Work request
Starting at the line with "This screenshot has height=381, width=851.", copy each line through the last one below exactly as written, without any pictures.

** Opening Task input block **

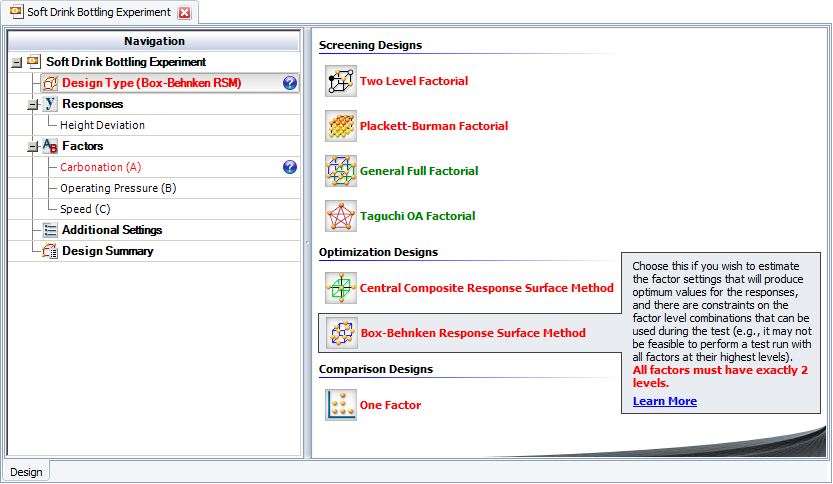Select Operating Pressure (B) factor
The height and width of the screenshot is (484, 833).
click(118, 188)
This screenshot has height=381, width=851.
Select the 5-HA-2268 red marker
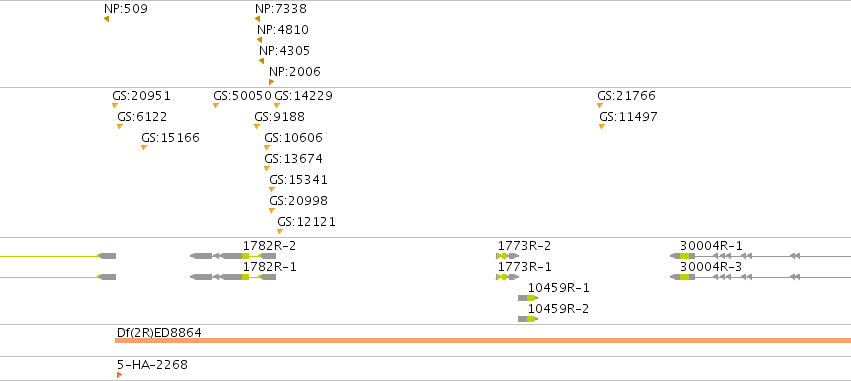click(x=119, y=375)
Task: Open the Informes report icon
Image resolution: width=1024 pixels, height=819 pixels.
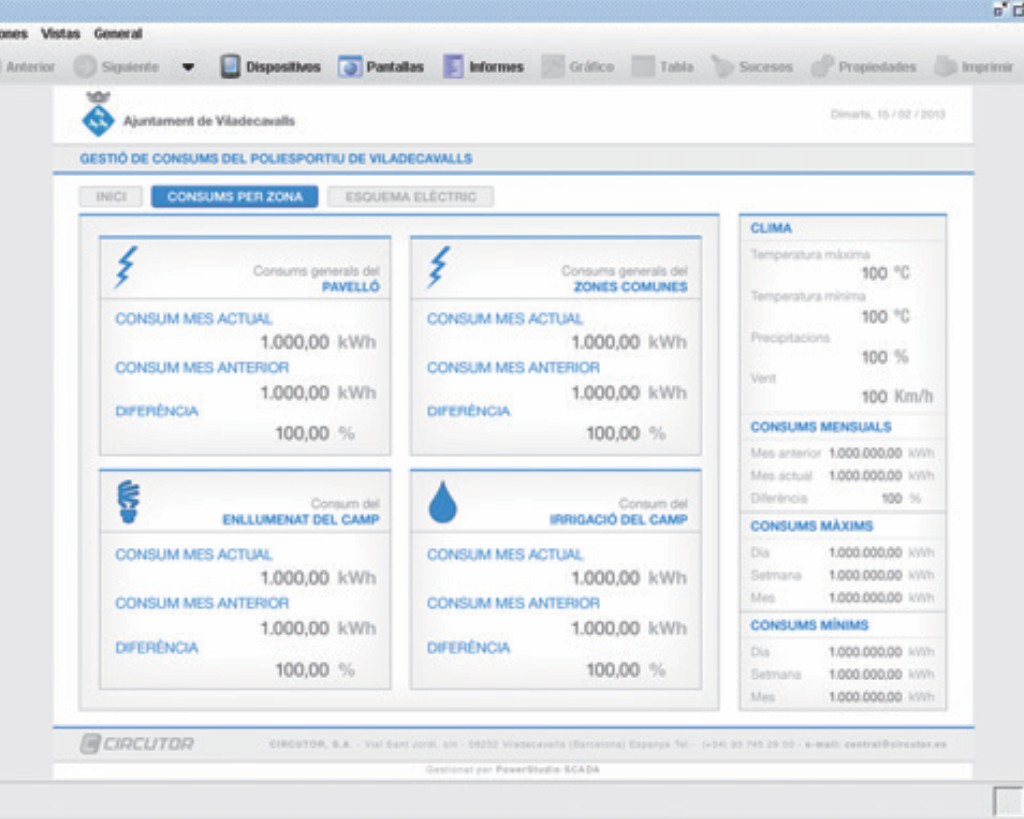Action: [x=453, y=67]
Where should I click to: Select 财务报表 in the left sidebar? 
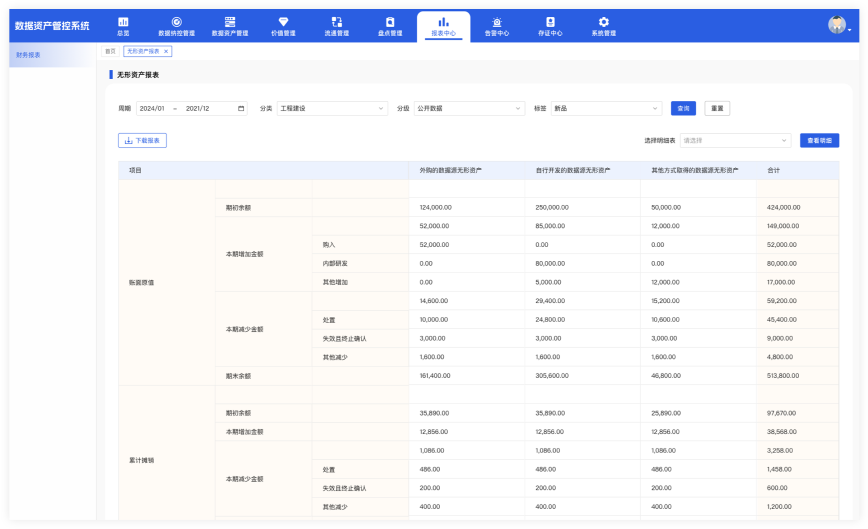point(29,55)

** Closing Task input block **

Written solution
This screenshot has height=381, width=851.
Select the 5-HA-2268 red marker
click(x=119, y=375)
Task: Open the Informes report icon
Image resolution: width=1024 pixels, height=819 pixels.
Action: [x=453, y=67]
Where should I click to: Select 财务报表 in the left sidebar? 
point(29,55)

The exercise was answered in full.